Any pass deflections or interceptions are just gravy. The real point is to slow down the QB's release and make him go outside his training. He's thrown that check down 1,000 times in his career, and if you let him fall into muscle memory he's going to torch you, just like any trained monkey could with that much practice.
If linemen are lurking around, then the QB has to think instead of react, which is an enormously important difference.
You can read this sentence quickly. All the words are familiar, your eyes can just glide over them.
Now flascilliame the discombulentience in the blaschonomilfy.

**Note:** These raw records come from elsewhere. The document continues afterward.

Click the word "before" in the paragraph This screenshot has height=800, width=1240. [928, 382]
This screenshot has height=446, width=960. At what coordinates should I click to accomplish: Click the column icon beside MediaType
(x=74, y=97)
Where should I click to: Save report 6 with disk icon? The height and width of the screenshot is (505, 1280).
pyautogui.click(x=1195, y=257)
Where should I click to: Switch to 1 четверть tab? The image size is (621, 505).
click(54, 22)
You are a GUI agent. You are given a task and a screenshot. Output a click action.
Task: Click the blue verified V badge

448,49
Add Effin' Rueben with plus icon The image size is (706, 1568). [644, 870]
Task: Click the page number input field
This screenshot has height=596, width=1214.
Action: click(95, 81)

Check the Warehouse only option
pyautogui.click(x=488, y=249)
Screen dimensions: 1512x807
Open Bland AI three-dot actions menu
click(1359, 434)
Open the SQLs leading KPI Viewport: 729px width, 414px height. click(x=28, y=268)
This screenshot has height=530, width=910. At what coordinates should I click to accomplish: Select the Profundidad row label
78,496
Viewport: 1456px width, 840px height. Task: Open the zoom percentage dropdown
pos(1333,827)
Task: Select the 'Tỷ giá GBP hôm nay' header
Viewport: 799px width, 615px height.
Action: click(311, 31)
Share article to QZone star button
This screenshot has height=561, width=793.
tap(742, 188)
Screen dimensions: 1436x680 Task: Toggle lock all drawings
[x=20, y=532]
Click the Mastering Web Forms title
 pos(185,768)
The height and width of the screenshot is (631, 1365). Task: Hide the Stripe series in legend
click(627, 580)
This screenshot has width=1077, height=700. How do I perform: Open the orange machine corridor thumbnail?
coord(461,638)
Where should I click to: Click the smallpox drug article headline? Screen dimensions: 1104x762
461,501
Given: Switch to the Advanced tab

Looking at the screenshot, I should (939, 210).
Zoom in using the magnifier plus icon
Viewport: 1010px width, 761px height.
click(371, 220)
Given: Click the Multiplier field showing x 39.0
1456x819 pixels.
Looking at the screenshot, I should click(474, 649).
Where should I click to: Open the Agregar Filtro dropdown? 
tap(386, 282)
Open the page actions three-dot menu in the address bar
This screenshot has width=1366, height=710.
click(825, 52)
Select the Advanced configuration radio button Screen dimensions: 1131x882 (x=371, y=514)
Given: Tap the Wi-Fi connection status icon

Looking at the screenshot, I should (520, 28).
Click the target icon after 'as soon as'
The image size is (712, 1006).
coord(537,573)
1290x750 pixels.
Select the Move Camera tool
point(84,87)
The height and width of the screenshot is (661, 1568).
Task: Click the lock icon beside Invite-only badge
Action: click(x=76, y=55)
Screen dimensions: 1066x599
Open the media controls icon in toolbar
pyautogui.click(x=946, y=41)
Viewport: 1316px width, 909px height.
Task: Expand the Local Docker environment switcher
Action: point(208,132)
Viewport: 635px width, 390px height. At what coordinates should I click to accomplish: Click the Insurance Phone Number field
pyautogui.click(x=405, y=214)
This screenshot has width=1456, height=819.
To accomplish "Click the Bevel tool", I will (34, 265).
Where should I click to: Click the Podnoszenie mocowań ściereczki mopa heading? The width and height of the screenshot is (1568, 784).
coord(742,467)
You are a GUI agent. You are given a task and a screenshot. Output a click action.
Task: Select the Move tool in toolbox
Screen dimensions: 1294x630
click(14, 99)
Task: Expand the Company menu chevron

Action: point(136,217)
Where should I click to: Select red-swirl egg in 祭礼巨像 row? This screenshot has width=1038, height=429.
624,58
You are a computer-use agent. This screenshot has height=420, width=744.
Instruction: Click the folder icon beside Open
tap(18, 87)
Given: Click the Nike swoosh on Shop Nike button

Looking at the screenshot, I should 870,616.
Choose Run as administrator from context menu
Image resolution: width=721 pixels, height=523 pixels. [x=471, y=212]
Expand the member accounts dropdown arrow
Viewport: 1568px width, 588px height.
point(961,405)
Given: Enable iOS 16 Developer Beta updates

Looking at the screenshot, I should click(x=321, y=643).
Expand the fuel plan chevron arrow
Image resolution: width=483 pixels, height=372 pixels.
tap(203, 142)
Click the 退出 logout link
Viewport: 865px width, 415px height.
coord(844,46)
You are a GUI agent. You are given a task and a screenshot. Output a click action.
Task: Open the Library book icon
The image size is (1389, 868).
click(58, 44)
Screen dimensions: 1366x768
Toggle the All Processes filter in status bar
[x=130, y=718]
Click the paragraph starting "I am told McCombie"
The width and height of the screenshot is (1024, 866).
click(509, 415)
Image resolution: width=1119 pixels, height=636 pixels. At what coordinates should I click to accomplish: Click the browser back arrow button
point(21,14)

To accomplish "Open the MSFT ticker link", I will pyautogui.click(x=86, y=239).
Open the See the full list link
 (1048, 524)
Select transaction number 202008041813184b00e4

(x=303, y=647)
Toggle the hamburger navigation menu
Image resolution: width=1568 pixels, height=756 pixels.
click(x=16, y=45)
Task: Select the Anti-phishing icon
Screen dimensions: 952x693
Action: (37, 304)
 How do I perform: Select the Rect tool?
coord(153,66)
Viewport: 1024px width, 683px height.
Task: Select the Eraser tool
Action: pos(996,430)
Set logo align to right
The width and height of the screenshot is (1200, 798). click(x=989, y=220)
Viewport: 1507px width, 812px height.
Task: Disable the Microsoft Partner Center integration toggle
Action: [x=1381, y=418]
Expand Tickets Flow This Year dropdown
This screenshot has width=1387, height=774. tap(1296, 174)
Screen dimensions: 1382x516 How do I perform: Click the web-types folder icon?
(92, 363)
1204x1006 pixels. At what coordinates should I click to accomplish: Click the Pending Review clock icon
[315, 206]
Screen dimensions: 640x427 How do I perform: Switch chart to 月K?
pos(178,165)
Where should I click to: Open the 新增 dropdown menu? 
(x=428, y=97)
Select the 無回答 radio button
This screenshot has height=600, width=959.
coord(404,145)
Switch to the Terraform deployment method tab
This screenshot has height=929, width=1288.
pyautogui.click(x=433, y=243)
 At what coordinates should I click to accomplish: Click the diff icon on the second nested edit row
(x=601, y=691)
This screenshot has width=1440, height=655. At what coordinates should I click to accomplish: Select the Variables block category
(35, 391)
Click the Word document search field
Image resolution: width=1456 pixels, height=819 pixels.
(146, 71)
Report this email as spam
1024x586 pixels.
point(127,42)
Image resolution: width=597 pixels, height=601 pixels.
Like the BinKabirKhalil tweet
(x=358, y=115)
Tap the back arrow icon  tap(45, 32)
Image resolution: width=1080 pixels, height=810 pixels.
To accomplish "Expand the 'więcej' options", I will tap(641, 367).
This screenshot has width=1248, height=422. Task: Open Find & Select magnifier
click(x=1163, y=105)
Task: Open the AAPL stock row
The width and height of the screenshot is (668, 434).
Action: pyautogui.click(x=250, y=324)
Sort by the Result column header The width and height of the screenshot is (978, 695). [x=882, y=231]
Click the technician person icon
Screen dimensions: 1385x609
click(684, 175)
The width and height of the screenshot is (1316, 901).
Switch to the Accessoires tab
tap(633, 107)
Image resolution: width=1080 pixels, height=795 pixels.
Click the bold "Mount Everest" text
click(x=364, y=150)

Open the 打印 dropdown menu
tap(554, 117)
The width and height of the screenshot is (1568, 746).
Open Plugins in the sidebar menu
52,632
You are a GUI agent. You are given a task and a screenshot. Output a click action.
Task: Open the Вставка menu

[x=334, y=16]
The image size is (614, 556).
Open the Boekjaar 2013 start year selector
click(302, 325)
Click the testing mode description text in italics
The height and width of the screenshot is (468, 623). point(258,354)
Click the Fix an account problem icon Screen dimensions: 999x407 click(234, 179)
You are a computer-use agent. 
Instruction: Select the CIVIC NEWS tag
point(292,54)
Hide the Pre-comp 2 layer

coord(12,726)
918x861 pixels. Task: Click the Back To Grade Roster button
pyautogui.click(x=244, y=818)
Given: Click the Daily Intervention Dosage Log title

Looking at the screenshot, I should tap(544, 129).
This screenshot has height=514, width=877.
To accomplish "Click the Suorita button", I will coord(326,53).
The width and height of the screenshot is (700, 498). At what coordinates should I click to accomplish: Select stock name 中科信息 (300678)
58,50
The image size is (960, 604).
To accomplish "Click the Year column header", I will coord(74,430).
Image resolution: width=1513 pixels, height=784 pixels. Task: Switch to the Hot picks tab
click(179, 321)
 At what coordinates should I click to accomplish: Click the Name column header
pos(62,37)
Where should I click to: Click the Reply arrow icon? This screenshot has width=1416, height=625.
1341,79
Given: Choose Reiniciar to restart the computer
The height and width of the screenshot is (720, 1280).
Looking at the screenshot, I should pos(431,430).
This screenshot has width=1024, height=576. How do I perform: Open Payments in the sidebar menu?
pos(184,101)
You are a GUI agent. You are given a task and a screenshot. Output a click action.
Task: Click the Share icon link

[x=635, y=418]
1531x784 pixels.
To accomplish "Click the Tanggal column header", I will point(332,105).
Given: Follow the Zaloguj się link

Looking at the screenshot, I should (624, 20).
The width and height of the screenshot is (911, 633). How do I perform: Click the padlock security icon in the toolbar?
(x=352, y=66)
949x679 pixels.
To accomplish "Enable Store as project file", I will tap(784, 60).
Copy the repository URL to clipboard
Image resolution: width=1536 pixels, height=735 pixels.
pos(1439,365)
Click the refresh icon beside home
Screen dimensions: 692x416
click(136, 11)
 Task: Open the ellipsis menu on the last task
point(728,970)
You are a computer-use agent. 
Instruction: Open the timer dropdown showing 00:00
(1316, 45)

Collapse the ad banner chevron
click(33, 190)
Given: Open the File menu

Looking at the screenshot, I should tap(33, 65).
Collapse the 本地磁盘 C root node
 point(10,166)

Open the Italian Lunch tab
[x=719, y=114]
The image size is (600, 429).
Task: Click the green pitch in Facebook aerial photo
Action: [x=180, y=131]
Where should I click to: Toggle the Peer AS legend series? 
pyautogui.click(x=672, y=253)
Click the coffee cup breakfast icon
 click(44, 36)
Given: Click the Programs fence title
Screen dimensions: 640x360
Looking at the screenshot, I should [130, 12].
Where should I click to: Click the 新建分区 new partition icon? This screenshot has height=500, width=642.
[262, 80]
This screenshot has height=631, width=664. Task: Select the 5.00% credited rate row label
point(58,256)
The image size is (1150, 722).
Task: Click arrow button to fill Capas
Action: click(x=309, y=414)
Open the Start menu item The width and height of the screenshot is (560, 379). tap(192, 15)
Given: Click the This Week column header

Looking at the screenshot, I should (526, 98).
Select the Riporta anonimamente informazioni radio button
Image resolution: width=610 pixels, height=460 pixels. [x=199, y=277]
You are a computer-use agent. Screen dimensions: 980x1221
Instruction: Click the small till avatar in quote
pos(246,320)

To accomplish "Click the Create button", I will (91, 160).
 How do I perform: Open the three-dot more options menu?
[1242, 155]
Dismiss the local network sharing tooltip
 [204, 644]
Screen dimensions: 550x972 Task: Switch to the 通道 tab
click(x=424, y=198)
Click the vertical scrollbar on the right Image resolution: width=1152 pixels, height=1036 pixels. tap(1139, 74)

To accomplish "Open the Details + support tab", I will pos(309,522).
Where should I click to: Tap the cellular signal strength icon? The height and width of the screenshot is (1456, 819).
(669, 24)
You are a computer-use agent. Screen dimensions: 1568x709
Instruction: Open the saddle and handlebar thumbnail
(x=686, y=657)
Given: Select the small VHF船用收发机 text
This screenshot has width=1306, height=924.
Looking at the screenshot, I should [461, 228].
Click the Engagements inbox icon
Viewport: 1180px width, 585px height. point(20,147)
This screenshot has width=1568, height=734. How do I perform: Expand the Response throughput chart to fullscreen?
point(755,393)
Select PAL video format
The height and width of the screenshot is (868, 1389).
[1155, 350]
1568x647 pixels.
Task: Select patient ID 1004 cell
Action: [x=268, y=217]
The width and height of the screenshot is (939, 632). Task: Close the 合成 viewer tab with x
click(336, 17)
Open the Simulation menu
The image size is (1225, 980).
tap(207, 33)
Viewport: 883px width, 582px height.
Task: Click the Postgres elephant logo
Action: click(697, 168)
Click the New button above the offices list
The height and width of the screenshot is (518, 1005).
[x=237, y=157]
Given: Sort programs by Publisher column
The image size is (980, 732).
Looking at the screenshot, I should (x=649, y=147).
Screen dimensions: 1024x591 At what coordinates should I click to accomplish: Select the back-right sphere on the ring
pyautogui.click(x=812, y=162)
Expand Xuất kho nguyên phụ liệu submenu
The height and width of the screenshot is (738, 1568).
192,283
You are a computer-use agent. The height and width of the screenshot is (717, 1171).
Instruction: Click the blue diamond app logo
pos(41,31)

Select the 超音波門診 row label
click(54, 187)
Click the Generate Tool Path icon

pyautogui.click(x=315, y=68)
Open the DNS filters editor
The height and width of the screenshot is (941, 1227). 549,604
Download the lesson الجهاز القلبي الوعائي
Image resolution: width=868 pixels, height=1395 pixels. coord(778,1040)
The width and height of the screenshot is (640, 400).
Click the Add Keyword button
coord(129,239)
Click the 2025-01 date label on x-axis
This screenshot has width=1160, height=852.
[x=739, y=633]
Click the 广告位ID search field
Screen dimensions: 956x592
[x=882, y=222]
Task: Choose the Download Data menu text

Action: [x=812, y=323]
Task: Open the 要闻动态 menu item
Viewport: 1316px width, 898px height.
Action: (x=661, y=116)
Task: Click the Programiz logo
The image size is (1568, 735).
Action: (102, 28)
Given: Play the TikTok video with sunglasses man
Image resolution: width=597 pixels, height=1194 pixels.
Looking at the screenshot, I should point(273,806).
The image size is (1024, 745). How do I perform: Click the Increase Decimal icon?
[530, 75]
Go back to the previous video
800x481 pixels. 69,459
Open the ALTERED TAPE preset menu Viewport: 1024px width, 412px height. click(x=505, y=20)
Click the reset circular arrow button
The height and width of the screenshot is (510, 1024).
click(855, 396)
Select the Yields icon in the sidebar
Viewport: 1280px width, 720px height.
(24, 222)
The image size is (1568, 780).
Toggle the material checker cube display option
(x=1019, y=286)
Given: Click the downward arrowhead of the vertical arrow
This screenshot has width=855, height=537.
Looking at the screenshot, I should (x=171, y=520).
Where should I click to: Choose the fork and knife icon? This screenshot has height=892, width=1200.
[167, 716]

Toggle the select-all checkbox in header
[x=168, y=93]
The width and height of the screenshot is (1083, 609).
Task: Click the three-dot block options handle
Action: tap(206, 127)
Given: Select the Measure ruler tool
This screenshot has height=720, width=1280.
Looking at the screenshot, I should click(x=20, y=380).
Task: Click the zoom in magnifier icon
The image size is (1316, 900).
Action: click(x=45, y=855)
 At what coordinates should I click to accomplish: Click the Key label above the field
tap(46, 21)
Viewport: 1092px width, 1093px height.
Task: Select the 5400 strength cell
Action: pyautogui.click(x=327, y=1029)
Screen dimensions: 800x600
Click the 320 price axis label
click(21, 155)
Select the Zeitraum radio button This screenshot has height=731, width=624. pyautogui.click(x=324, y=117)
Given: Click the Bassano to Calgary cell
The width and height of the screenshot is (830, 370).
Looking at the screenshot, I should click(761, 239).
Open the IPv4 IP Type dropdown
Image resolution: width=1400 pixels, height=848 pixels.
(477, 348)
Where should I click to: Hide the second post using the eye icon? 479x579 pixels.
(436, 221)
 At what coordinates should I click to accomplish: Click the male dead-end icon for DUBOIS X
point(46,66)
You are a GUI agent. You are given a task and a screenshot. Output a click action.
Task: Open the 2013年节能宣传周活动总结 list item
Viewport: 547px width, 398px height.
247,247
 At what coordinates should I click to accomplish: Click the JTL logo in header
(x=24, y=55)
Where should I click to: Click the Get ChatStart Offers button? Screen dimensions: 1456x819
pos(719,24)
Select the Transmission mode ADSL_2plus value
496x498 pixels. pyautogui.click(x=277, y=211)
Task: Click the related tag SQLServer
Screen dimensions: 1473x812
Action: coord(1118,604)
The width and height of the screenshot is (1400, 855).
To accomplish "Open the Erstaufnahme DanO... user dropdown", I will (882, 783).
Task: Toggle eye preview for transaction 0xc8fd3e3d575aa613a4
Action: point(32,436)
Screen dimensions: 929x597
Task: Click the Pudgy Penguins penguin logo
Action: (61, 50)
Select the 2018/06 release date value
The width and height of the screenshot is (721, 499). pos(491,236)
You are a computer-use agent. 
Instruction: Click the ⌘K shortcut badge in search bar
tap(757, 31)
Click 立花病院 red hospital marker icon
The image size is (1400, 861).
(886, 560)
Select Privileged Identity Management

You can read that just as well, but you might have to enunciate it out loud, slowly, to yourself. That's the difference. By the time you are at the end of that nonsense you've been sacked, or are at least under pressure. Odds are you cannot stop a short timed route in 5 places at the same time, but you can stop one guy, or at least slow him down.
OU QB's are notoriously bad when you take them out of their comfort zone. Nate Hybl torched Alabama in the first half in '02. OU had 23 at halftime because Carl Torbush kept calling man press coverages, making the pre snap reads easy for Hybl. In the second half, Alabama went zone, and Hybl fell apart as he always did against zone. He stopped reacting and started thinking. It's why players are called "unconscious" when they are playing well. You must make Tech's QB conscious.
The obvious solution to this problem from Tech's perspective is to simply run the ball. But they don't. Leach is set in his patterns. In fact
The trouble with running plays, as Leach sees it, is that they clump players together on the field - by putting two of them, during a handoff, in the same spot with the ball. "I've thought about going a whole season without calling a single running play," Leach says, only half-joking.
What he ignores is the effect of the run on the defense. The running game is what keeps the defense honest and in their lanes. Ends can't run off wherever they please if they have to also stay at home and look out for the run. They can't pin their ears back if they have to watch for the draw.
The Tech running game, from what I gather, is 99% audibles. Knowing this, the defense can line up in an unfavorable front for the run, then when the play if confirmed, shift into something else and run some goofy disguised coverage. In 2005, OSU (finished 4-7) did this and beat No. 13 Tech 24-17, shutting them out through 2.5 quarters and holding Tech to 10 offensive points. Cody Hodges, post game:
They disguised a lot of their stuff, played a lot of cover-2, which is something we have not seen a lot of this year. That is just another coverage we have to adjust to and we did not do a very good job of that all day.
Asked after the game what he'd have done when faced with that defensive strategy, Mike Gundy replied "I guess I'd just run the ball."
That was 3 years ago so the quote may not be award winningly accurate, and the Stillwater media hasn't quite figured out how to archive it's sports news, apparently. Still the point remains.
Offenses work like a scale. The more areas you attack at once, and the more options you give your QB, the higher the difficult gets for him. Tech has tipped the scale so far that you don't have to focus on anything else but the QB. Don't worry about covering 5 guys at once, worry about biting off the head of the snake.
In 2000, after Leach bolted OU for Tech, Mark Mangino took over the OU offense and immediately upgraded it to MNC level. All he did was up the usage of the draw and shovel pass type plays and forced the front 7 to respect the RB, and Josh Heupel exploded for what should have been a Heisman Trophy winning season. He was good already, but under Mangino, other players were available to help him, and both Heupel and the OL played at a very high level.
Until Leach recognizes that his system has a fatal flaw, Tech has hit its ceiling.